- Work to complete:
Determine how many of the lines below hold the word "screenshot". Give the number and nothing else.

(Stored data entries)
◇ ◇ ◇ ◇

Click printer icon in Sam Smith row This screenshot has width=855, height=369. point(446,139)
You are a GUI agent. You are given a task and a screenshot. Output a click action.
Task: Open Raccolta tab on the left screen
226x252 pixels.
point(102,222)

◇ ◇ ◇ ◇

- Result of the exercise:
2